▶ _Given records_:
════════

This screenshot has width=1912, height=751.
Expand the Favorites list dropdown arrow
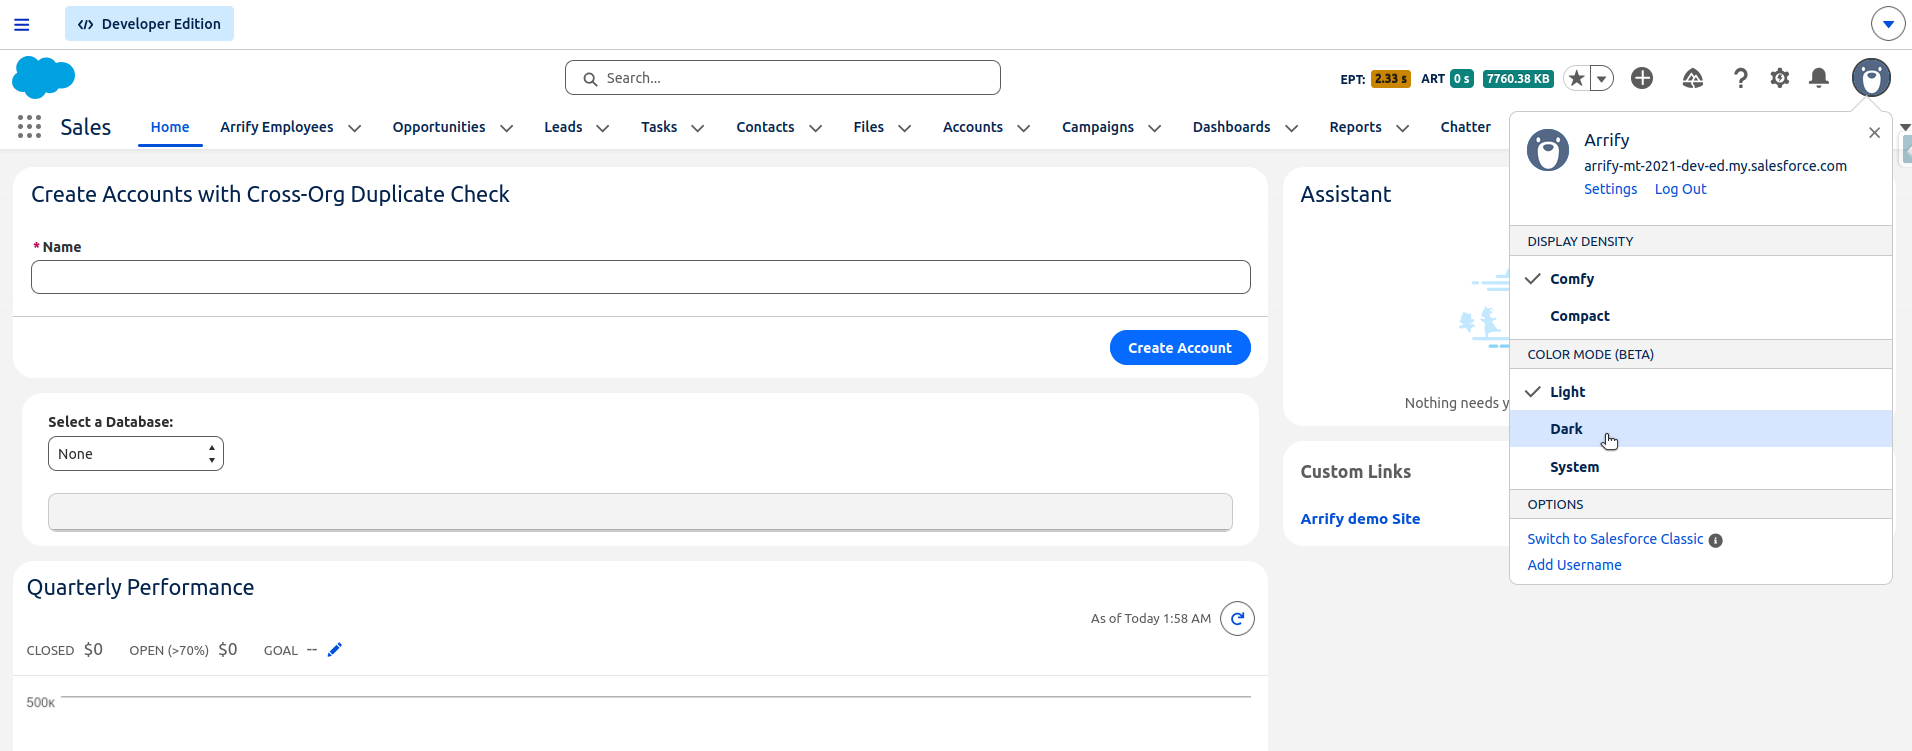click(1602, 78)
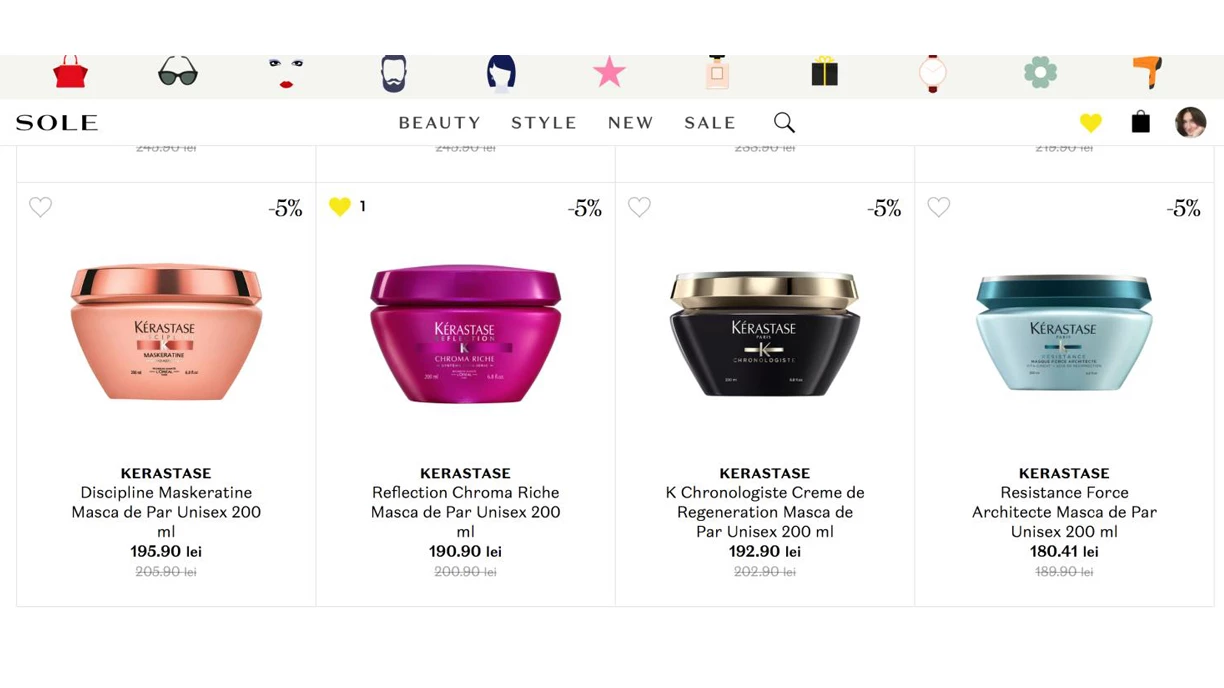The image size is (1224, 688).
Task: Open the bearded man grooming icon
Action: [x=394, y=73]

════════

▶ _To be done_: Reproduce every line of the records above word for word, omitting the pictures.

▶ _Problem solution_:
This screenshot has width=1912, height=751.
Expand the Favorites list dropdown arrow
click(1602, 78)
The image size is (1224, 688).
Task: Open the bearded man grooming icon
Action: [x=394, y=73]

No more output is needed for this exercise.